## This is the demo code for HKUST AIAA5023 Spring2022.

### Based on a simple CNN (resnet34).

### 1. Take a glance at the data
You may delve deeper of the data (**Exploratory Data Analysis**) to provide foundation and insights for your later methods.

In [None]:
import os
data_path = '../input/cassava-leaf-disease-classification'
print(len(os.listdir('../input/cassava-leaf-disease-classification/train_images')))
print(len(os.listdir('../input/cassava-leaf-disease-classification/test_images')))

There is only one pic in the 'test_images' fold. Hence you need to separate some data as validation data from the 'train_images' fold by yourself.

In [None]:
import pandas as pd
train_df = pd.read_csv('../input/cassava-leaf-disease-classification/train.csv')
train_df.head()

Meaning of labels and the number of data in different classes.

**Hint**: Class imbalance problem.

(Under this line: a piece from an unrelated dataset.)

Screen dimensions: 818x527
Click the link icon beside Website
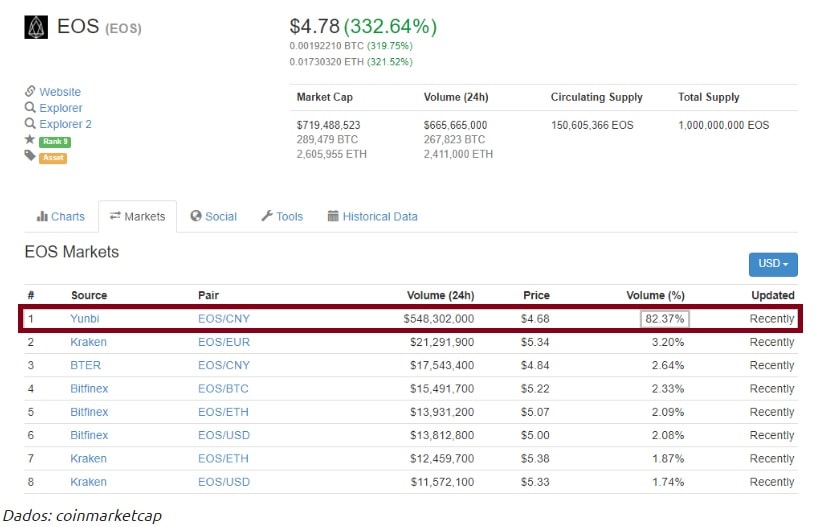pos(30,92)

Methods such as resampling, reweighting and focal loss may help.

In [None]:
import json
import seaborn as sns
with open('../input/cassava-leaf-disease-classification/label_num_to_disease_map.json') as file:
    print(json.dumps(json.loads(file.read()), indent=4))
sns.countplot(x = 'label', data = train_df)
train_df['label'].value_counts()

### 2. Data preprocessing

#### 2.1 Read image

In [None]:
import cv2
import matplotlib.pyplot as plt
from PIL import Image

# def get_img(path):
#     im_bgr = cv2.imread(path)
#     im_rgb = im_bgr[:, :, ::-1]
#     return im_rgb

# a = get_img('../input/cassava-leaf-disease-classification/train_images/1000015157.jpg')
Image.open('../input/cassava-leaf-disease-classification/train_images/1000015157.jpg')
# print(a.shape)
# plt.imshow(a)

#### 2.2 Data split
split the data in fold 'train_images' to training data and validation data.

In [None]:
from sklearn.model_selection import train_test_split
data_list = pd.read_csv('../input/cassava-leaf-disease-classification/train.csv')
train_list, valid_list = train_test_split(data_list, test_size=0.2, random_state=42)
print(data_list)
print(train_list.shape)
print(valid_list.shape)

#### 2.3 Prepare Dataset and Dataloader class for using pytorch

Unlike datasets such as MNIST and CIFAR-10/100 which have existed sealed package, this new dataset does not have any. We need to create a Dataset class for the purpose of using Dataloader.

In [None]:
from torch.utils.data import Dataset,DataLoader
from PIL import Image

class CassavaDataset(Dataset):
    
    def __init__(self,  df, transforms=None, target_transform=None):
        super().__init__()
        self.data_root = "../input/cassava-leaf-disease-classification/train_images"
        self.df = df.reset_index(drop=True).copy()
        self.transforms = transforms
        self.target_transform = target_transform
 
    def __getitem__(self, index: int):
        img_path = "{}/{}".format(self.data_root, self.df.iloc[index]['image_id'])
#         img  = get_img(img_path)
        img = Image.open(img_path).convert('RGB')
        
        target = self.df.iloc[index]['label']

        if self.transforms is not None:
            img = self.transforms(img)
            
        if self.target_transform is not None:
            target = self.target_transform(target)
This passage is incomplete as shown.